## EXTRACTED TEXT
German naturalist poet and dramatist

Arno Hermann Oscar Alfred Holz (26 April 1863 – October 1929) was a German naturalist poet and dramatist. He is best known for his poetry collection Phantasus (1898). He was nominated for a Nobel prize in literature nine times.

==Life and Works==
Holz was born in Rastenburg, East Prussia (now Kętrzyn, Poland), the son of pharmacist Hermann Holz and Franziska née Werner. The family moved to Berlin in 1875. After his schooling, Holz worked in 1881 as a journalist but chose a living as a freelance writer. He was beset with financial difficulties for much of his life. He established contacts with the Berlin naturalist club Durch where he met famed writer Gerhart Hauptmann. In 1885 his poetry collection, Buch der Zeit (book of time) won the Schiller Prize. Around this time, Holz was fascinated by Darwinism.

From 1888 onward Holz lived and worked together with translator and writer Johannes Schlaf. Together they developed a theory of "consistent naturalism" in their programmatic text, Art: its Nature and its Laws, wherein they aimed to provide art an exact description and incorporated colloquial elements. They tried, in their description, to eliminate subjectivity from art, to the extent it was scientifically possible, summarized in Holz's formula,

Art = Nature − x

where x is the materials needed to produce art. Ideally, art is to be as close to nature as possible, and it is the artist's responsibility to minimize x in this formula. Holz and Schlaf attempted to apply the theoretical postulate of "consistent naturalism" in their joint works, Papa Hamlet and Die Familie Selicke, plays published under the pseudonym Bjarne P. Holmsen (premiered 1890 in Berlin and Madeburg). The demand that art should be an accurate reproduction of reality lead to new experimental modes of expression – for example, the "second by second style" (Sekundenstil) in which social deprivation is described in exact minute detail in real time. Reception of Papa Hamlet was quite varied. Most critics deplored it, but others, including Theodor Fontane, found it contained high artistic value.

## GIVEN INFORMATION
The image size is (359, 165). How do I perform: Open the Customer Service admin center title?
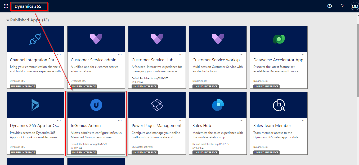pyautogui.click(x=96, y=60)
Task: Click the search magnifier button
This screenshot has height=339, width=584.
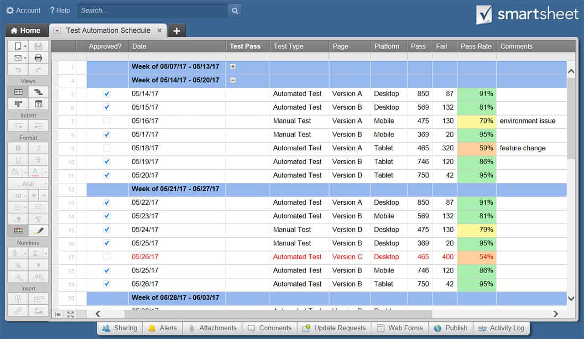Action: (x=235, y=11)
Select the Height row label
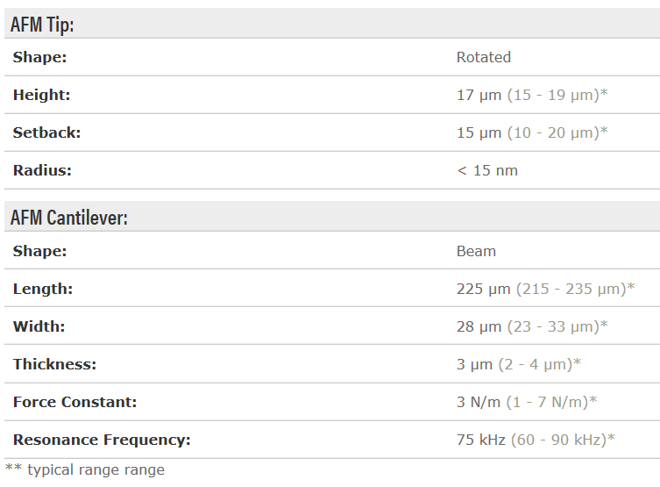Image resolution: width=660 pixels, height=487 pixels. click(x=41, y=95)
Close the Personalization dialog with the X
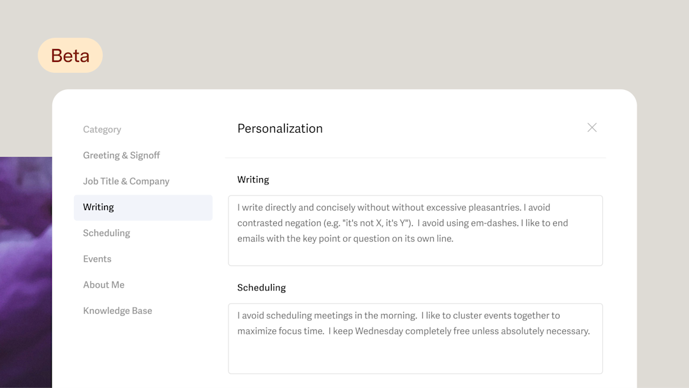Screen dimensions: 689x388 click(592, 128)
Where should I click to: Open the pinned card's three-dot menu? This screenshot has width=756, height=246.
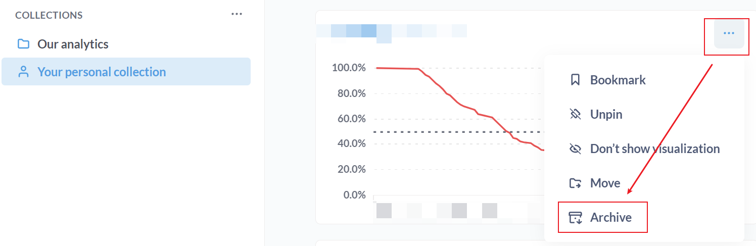point(729,33)
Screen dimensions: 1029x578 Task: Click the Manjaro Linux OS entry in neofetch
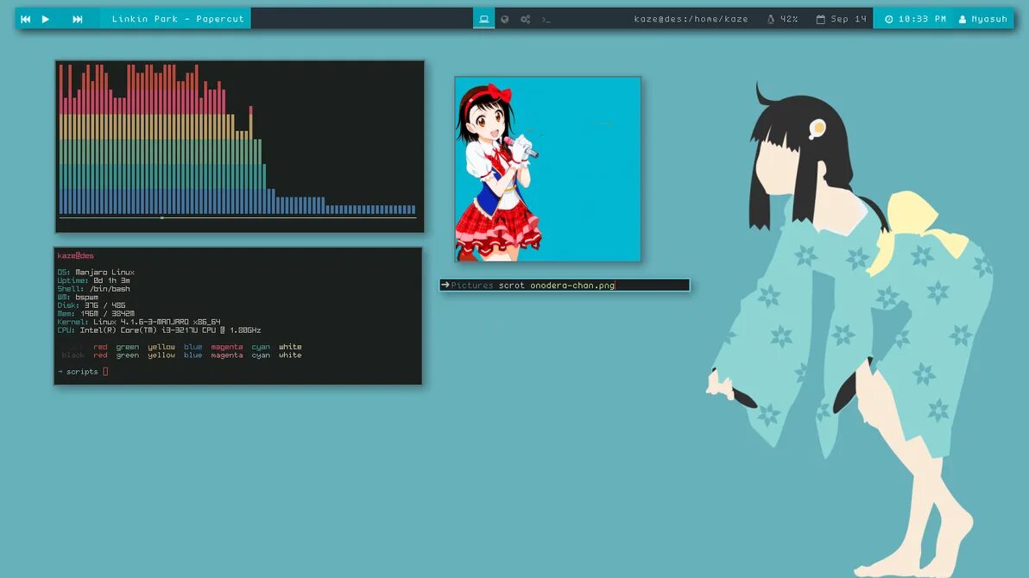95,272
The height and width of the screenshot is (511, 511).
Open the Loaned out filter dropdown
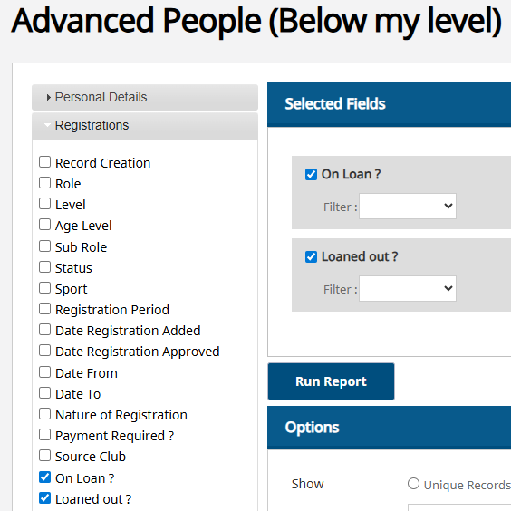(x=408, y=289)
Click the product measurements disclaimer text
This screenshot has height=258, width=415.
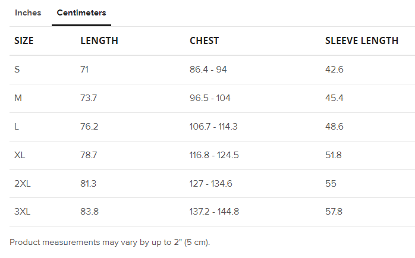110,243

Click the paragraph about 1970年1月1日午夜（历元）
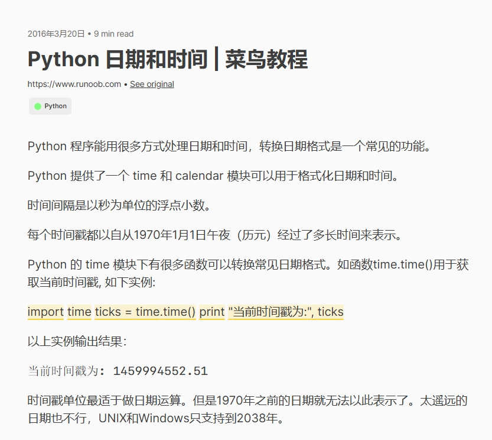(215, 235)
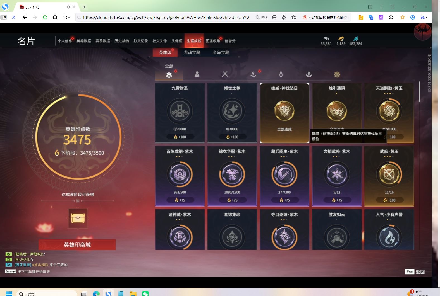Open the 英雄数据 tab
The width and height of the screenshot is (440, 296).
point(84,41)
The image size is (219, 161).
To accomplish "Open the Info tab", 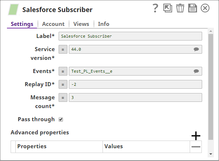I will pyautogui.click(x=104, y=24).
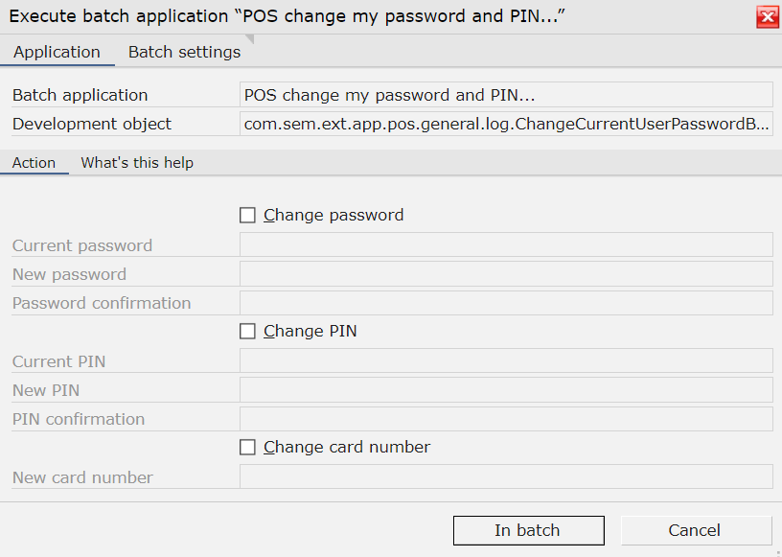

## EXERCISE REQUIREMENTS
Continue the biography of Arno Holz from the point where it ends.

## RESPONSE TO THE EXERCISE
Schlaf and Holz quarreled over revenue from the two plays, which was relatively modest, causing a break in their relations. Holz claimed he could have done more and had contributed more artistically to both works. Holz went on to experiment with unrhymed styles breaking traditional rules of form. He claimed works should be determined by "inner rhythm" and free from regular rhyme and versification. He laid down these principles in his writing, Revolution in Poetry (1899).

In 1893 he married Emilie Wittenberg with whom he had three sons.

In 1896 Holz commenced work on a dramatic cycle, Berlin inspired by Zola's series of novels, Rougon-Macquart. His work, Change in Dramatic Time, originally drawn from twenty five separate pieces, remains unfinished in three works: the comedy Socialaristokraten ("Social Aristocrats," 1896) and the tragedies Eclipse (1908) and Ignorabimus (1913). These late dramas failed with contemporary theater audiences; the book editions, in spite of numerous revisions, found few buyers.

In 1898 Holz published his masterpiece, the poetry volume Phantasus, a work in which he displayed his linguistic virtuosity. The work describes the milieu of slighted hungry poets of Holz's own Wedding neighborhood in Berlin. Holz had worked on the poems throughout his creative life, often amending, casting aside, and revisiting his varied texts. A typographical feature of the poetry is that all the lines are centered on an axis giving both a right and left ragged edge (common in the modern day of computers but rare at the time). For example, the following (practically untranslatable) passage about St. George's Church in Rastenburg, from "Childhood paradise"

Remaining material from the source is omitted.